2022-01-07 14:19:36 +01:00
..
src rust: Add minimal test 2021-12-16 13:29:30 +01:00
tests rust: Add minimal test 2021-12-16 13:29:30 +01:00
Cargo.lock {examples,tests}/rust*: Update Cargo.toml 2022-01-07 14:19:36 +01:00
Cargo.toml rust: Add minimal test 2021-12-16 13:29:30 +01:00
Makefile rust: Add minimal test 2021-12-16 13:29:30 +01:00
README.md rust: Add minimal test 2021-12-16 13:29:30 +01:00

Test description

This test ensures that code produced through Rust can actually run; it does that by simply printing "SUCCESS".

When things fail here

This section is aimed at RIOT developers who are taken aback by this test failing after they changed something completely unrelated.

That can happen for two reasons: For one, RIOT's API is not as strict as library APIs (e.g. it is accepted that functions move between being static inline and not being), and then, Rust is sometimes stricter than C when it comes to APIs (e.g. no implicit numeric casting).

The general strategy for addressing build failures resulting from this is:

  • Identify what breaks.

  • Update the riot-sys and riot-wrappers crates as necessary to support both the old and the new version of the breaking piece.

    If actual workarounds (like an explicit cast) are needed to accommodate the old version, a comment should indicate that this is for versions up to the current release, to be eventually cleaned out when the crate bumps its minimum supported RIOT version.

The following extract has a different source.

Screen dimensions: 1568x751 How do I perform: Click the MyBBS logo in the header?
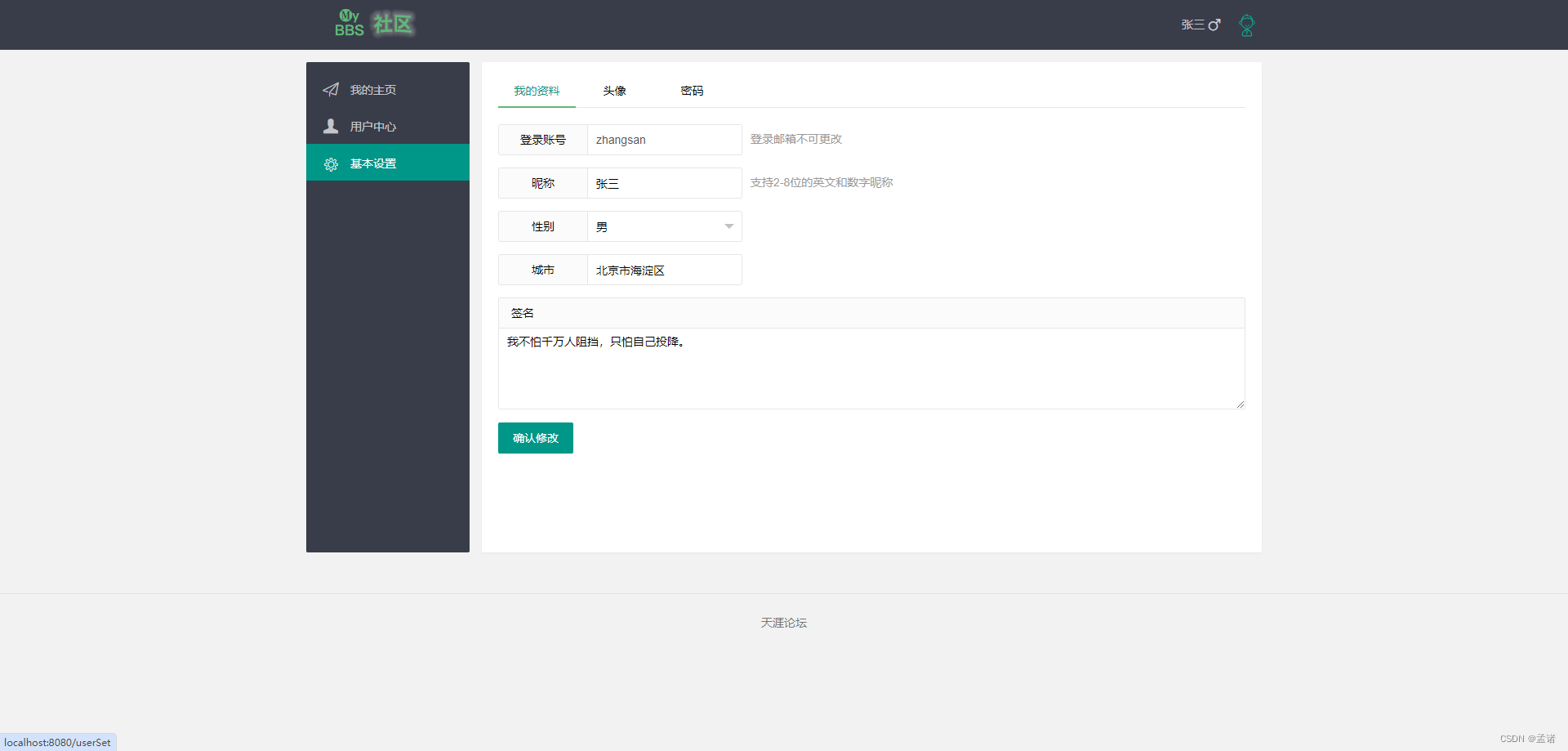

  • Update the examples to use the new versions in a separate PR that just does cargo update in the examples, and consequentally contains only Cargo.lock changes.

    Such a PR should be easy to get ACKed, as "CI says GO" is usually suffient for them.

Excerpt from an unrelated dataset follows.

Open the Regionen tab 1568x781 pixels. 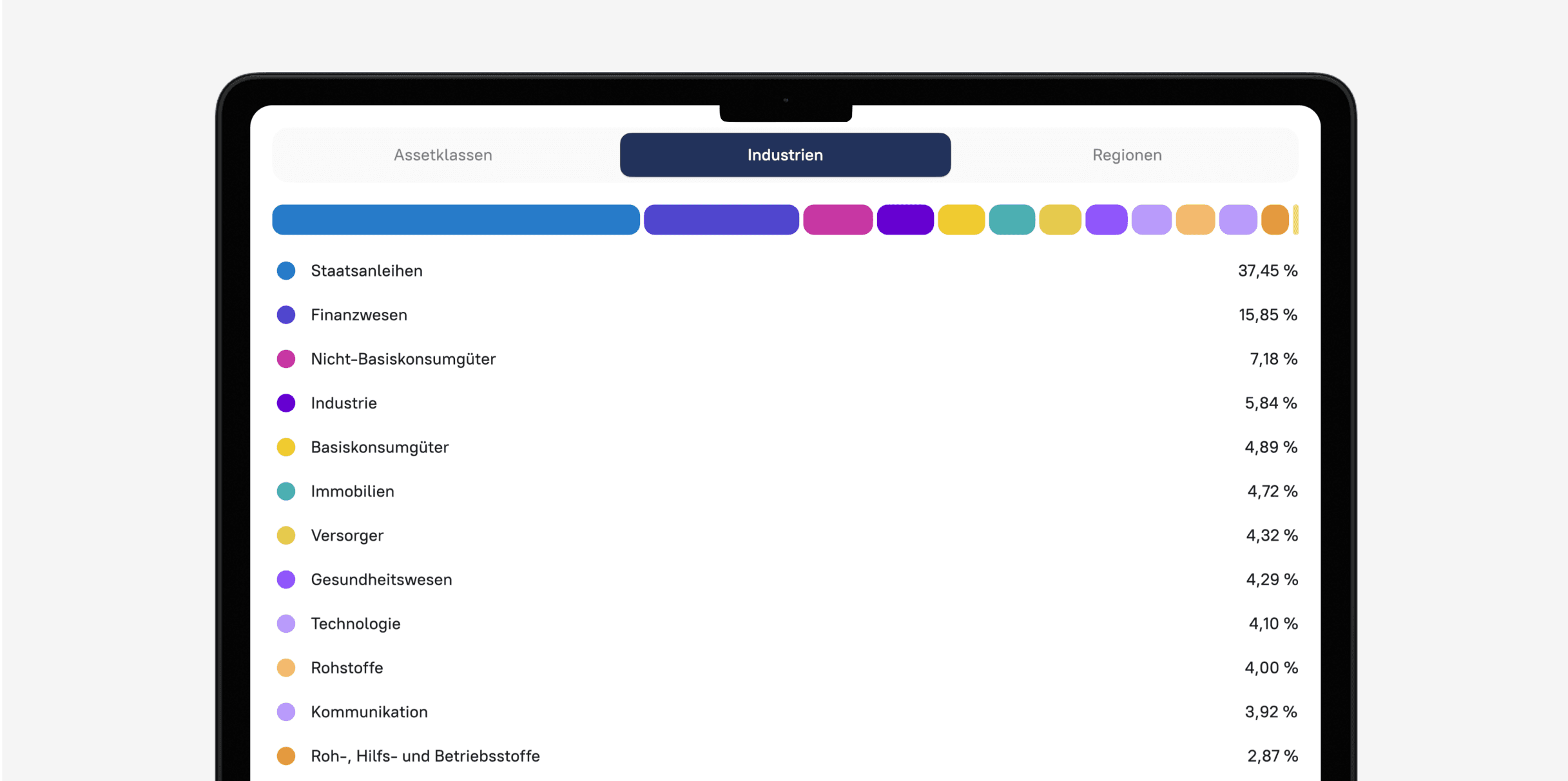click(x=1127, y=155)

  • Rebase the breaking PR on the one updating Cargo.lock.

If old and new version can not be supported, the affected crate should get a major release -- but it's also grounds to revisit whether the change is actually as small as originally thought. Then, the the Cargo.lock file can be updated in the very PR that introduces the breaking change.

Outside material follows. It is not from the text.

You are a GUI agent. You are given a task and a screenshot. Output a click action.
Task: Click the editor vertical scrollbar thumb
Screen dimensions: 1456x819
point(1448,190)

When, for the above reasons or others, a major release of creates is done, their new versions should have a .0-alpha.0 or similar release. and a full release of the crate is done after the changing PR is merged.

Common failure modes are:

  • Primitive types changed.

    This can trigger a change in Rust numeric internals, which should then just take the larger of the different versions' types.

    If the type is publicly visible, it is usually already usize or a similar maximal type; if not, and if using the new RIOT version means that the crate's API needs to change, the crate needs to undergo a breaking release.

  • Functions are moved between static inline and linked.

    For the functions themselves, this is caught automatically because riot-sys presents a unified view on symbols produced from linked and static functions. If any such function takes a struct (even through a pointer), that struct's type changes. The inline_cast function can be used to transmute the pointers with some safety checks.

  • Atomics are introduced.

    The C2Rust transpiler that allows using all the non-linked parts of the RIOT API is incapable of handling atomics; a workaround in riot-sys's riot-c2rust.h file contains a list of headers that do depend on stdatomic.h but don't really expose anything of that as their API; they get included with a crude fake of atomics.

    If the addition of a board makes this test fail on that board only, it is likely because that board's board.h pulls in stdatomic through one of the not yet cleared headers. That file needs to be vetted for visible use of atomics, and added to that list.